What’s An Index Worth?

October 17, 2012

Vanguard’s move to ditch MSCI is the latest sign of an indexing industry in transition.

 

[This article originally appeared on our sister site, IndexUniverse.eu.]

 

Vanguard’s recent decision to switch benchmark providers on half a trillion dollars of assets has thrown the indexing world into turmoil.

What’s an index worth to its provider? Put another way, how much should an investor expect to pay for the benchmark underlying an index-tracking fund?

Industry participants offer very different answers to this question, revealing tensions that go to the heart of how the asset management business operates.

A radical view of the indexing world, but one that’s apparently gaining traction, suggests that only a few large equity benchmarks have real brand value.

According to Steffen Scheuble of index provider Structured Solutions, maybe 10-20 indices worldwide fall into this category. He didn’t tell me what he thinks they are, but we can probably all come up with the likely names—S&P 500, MSCI World, Dow Jones industrial average, FTSE 100, Euro STOXX 50, Nikkei 225, DAX, CAC 40, plus a few more.

A couple of weeks ago, I’d have added the MSCI Emerging Markets index to the list, but Vanguard’s recent decision to ditch that benchmark for a lower-cost index offered by FTSE suggests the premium brand-name group might be shrinking.

Scheuble’s firm, and others of its type, offers to undercut the prices charged for brand-name indices by providing a slimmed-down service focusing on calculation and index maintenance only. This approach is bringing in a large volume of new business from cost-conscious product issuers, Scheuble says.

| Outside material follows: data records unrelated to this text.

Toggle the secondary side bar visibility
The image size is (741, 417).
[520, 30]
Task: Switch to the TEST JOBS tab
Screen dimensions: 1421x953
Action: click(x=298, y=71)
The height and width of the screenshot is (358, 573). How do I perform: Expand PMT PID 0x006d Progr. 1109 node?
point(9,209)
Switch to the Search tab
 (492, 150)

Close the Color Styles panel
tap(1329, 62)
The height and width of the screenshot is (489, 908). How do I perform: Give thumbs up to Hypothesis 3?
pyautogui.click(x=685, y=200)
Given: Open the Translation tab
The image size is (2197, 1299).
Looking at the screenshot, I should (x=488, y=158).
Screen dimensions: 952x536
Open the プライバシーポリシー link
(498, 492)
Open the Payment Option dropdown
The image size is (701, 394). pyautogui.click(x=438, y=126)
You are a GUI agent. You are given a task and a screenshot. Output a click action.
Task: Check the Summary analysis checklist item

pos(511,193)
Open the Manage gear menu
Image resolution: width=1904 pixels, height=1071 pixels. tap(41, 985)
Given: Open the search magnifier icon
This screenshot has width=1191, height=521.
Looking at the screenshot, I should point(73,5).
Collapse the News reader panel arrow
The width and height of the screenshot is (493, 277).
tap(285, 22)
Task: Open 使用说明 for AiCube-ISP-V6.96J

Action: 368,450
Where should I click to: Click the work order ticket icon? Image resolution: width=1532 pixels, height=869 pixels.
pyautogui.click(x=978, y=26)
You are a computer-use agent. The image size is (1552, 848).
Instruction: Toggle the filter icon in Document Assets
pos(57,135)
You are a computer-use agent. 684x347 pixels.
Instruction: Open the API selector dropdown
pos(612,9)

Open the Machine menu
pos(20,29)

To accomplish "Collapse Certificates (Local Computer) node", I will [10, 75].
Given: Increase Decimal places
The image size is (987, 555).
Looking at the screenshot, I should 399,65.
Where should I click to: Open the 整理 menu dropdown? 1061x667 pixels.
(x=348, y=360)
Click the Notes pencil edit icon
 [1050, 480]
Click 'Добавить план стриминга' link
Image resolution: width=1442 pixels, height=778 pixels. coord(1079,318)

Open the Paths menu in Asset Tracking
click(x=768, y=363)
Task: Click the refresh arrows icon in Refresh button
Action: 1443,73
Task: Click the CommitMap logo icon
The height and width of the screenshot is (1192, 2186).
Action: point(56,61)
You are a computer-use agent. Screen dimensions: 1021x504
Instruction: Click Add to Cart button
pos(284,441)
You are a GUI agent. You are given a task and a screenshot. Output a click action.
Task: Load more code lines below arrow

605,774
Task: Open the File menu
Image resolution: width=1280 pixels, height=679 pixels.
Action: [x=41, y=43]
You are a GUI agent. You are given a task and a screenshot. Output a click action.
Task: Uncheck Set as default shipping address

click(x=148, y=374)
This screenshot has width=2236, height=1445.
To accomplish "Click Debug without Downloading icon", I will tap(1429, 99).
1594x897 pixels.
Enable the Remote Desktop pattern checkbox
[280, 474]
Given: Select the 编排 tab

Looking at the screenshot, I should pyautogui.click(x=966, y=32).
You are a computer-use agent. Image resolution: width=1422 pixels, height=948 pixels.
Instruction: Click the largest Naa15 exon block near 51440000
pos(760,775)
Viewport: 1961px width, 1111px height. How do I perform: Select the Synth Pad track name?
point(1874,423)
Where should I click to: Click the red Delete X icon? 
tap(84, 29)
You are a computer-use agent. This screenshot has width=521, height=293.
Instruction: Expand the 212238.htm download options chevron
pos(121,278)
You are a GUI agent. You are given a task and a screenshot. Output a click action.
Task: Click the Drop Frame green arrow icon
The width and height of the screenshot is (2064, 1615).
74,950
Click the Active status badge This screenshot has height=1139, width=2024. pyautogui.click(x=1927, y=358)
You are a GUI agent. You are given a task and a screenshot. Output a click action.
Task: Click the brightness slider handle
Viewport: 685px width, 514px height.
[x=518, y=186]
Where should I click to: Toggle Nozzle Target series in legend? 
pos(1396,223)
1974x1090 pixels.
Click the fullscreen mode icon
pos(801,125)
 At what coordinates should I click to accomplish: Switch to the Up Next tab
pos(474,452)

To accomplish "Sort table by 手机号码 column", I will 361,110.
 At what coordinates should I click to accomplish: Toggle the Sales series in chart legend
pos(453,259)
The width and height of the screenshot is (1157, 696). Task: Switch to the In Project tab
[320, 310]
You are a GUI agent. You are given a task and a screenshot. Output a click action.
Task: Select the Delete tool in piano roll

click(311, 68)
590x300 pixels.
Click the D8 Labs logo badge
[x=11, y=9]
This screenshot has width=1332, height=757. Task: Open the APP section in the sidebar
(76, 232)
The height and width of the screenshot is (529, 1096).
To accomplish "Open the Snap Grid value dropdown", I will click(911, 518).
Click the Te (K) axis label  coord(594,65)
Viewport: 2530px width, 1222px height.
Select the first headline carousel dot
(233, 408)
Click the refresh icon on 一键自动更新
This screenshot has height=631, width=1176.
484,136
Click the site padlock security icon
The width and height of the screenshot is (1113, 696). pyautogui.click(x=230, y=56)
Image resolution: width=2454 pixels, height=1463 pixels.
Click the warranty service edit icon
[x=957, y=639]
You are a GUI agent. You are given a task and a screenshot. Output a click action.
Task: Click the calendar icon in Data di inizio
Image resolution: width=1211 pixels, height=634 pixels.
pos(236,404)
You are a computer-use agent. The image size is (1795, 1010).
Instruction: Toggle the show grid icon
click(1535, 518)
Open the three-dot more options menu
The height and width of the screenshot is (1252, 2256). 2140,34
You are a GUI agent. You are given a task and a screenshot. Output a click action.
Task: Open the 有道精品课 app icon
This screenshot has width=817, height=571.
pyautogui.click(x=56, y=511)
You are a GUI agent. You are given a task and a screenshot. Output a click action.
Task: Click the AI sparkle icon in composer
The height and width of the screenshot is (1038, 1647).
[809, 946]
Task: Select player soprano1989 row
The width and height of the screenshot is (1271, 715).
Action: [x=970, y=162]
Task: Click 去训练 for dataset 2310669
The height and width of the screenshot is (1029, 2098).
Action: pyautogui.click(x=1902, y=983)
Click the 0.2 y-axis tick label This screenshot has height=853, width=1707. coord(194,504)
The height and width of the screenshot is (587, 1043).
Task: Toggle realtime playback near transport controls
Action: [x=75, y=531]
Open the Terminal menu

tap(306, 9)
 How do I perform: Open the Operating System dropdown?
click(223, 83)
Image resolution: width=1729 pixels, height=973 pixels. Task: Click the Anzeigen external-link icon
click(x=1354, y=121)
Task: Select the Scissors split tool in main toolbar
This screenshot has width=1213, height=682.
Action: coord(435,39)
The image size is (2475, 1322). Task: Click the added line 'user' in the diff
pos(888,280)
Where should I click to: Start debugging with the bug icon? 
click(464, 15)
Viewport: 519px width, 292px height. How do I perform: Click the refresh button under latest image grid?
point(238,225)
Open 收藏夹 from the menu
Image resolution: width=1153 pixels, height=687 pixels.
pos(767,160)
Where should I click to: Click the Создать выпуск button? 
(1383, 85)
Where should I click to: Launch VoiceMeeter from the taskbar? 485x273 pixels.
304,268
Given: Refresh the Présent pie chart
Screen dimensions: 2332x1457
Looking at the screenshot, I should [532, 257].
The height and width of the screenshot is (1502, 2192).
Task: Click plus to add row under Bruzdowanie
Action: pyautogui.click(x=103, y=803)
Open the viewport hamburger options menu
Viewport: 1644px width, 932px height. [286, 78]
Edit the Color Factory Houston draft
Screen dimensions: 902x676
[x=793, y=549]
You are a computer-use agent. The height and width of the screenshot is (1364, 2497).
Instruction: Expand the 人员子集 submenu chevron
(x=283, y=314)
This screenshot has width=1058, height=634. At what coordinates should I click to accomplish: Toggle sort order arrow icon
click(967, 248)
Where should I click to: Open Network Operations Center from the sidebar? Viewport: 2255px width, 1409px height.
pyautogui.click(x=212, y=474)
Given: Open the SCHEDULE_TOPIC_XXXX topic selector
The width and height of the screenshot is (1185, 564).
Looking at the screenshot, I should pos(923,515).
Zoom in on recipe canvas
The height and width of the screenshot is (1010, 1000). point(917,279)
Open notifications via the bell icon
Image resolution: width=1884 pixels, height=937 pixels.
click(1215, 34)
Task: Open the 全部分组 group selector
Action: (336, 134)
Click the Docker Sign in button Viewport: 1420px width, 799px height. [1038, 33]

According to one index industry veteran, who spoke to me on condition of anonymity, a large indexing firm like BlackRock—and the investors in its funds—could easily save tens of millions of dollars a year in licensing fees by abandoning the majority of branded indices they pay for, internalizing the index design and outsourcing the index’s calculation and maintenance functions to low-cost providers. This basic service can apparently cost as little as a few thousand dollars a year per benchmark.

By contrast, says my industry contact, most index providers currently charge between 6 and 12 percent of an exchange-traded fund’s total expense ratio under the AUM-based licensing model that’s become standard across the industry over the last two decades. It’s that AUM-based fee scale that’s now under open attack.

And there are stand-out licensing fees, too; some falling well outside that 6-12 percent of total expense ratio range.

State Street Global Advisors’ $116 billion SPDR S&P 500 ETF (NYSEArca: SPY), the world’s biggest exchange-traded fund, pays a whopping 33 percent of its annual net expense ratio—3.1 basis points out of 9.45 basis points—to S&P Dow Jones for use of the 500-stock index, something that’s set in stone in the fund prospectus. That’s a cool $36 million a year in fees to the index provider from a single ETF.

So no wonder BlackRock has applied to the SEC to develop the benchmarks for its own funds.